Quantifying (Hyper) Parameter Leakage in Machine Learning

TL;DR

This paper introduces Airavata, a probabilistic framework using Bayesian Networks to quantify information leakage during machine learning model extraction attacks, addressing the gap between empirical methods and theoretical understanding.

Contribution

The work presents a novel probabilistic framework, Airavata, to measure information leakage in blackbox model extraction attacks, incorporating uncertainty and stochastic training effects.

Findings

Airavata effectively estimates information leakage under various attack scenarios.

The framework captures uncertainty in model extraction, providing actionable insights.

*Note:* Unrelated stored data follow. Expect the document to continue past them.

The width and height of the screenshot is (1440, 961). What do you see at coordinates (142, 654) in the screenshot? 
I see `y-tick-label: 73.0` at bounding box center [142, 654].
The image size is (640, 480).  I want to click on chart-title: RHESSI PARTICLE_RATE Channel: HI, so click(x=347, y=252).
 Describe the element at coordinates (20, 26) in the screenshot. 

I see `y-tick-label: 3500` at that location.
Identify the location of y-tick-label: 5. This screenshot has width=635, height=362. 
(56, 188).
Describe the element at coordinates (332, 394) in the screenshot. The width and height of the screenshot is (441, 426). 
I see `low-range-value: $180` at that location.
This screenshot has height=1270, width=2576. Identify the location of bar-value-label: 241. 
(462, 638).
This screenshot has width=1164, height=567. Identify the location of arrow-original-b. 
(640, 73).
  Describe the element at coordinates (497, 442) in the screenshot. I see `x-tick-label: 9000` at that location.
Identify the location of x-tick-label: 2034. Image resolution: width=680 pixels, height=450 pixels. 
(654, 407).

Validation shows accurate assessment of attack efficacy and leakage levels.

Abstract

Machine Learning models, extensively used for various multimedia applications, are offered to users as a blackbox service on the Cloud on a pay-per-query basis. Such blackbox models are commercially valuable to adversaries, making them vulnerable to extraction attacks to reverse engineer the proprietary model thereby violating the model privacy and Intellectual Property. Here, the adversary first extracts the model architecture or hyperparameters through side channel leakage, followed by stealing the functionality of the target model by training the reconstructed architecture on a synthetic dataset. While the attacks proposed in literature are empirical, there is a need for a theoretical framework to measure the information leaked under such extraction attacks. To this extent, in this work, we propose a novel probabilistic framework, Airavata, to estimate the information leakage in such model extraction attacks. This framework captures the fact that extracting the exact target model is difficult due to experimental uncertainty while inferring model hyperparameters and stochastic nature of training to steal the target model functionality. Specifically, we use Bayesian Networks to capture uncertainty in estimating the target model under various extraction attacks based on the subjective notion of probability. We validate the proposed framework under different adversary assumptions commonly adopted in literature to reason about the attack efficacy. This provides a practical tool to infer actionable details about extracting blackbox models and help identify the best attack combination which maximises the knowledge extracted (or information leaked) from the target model.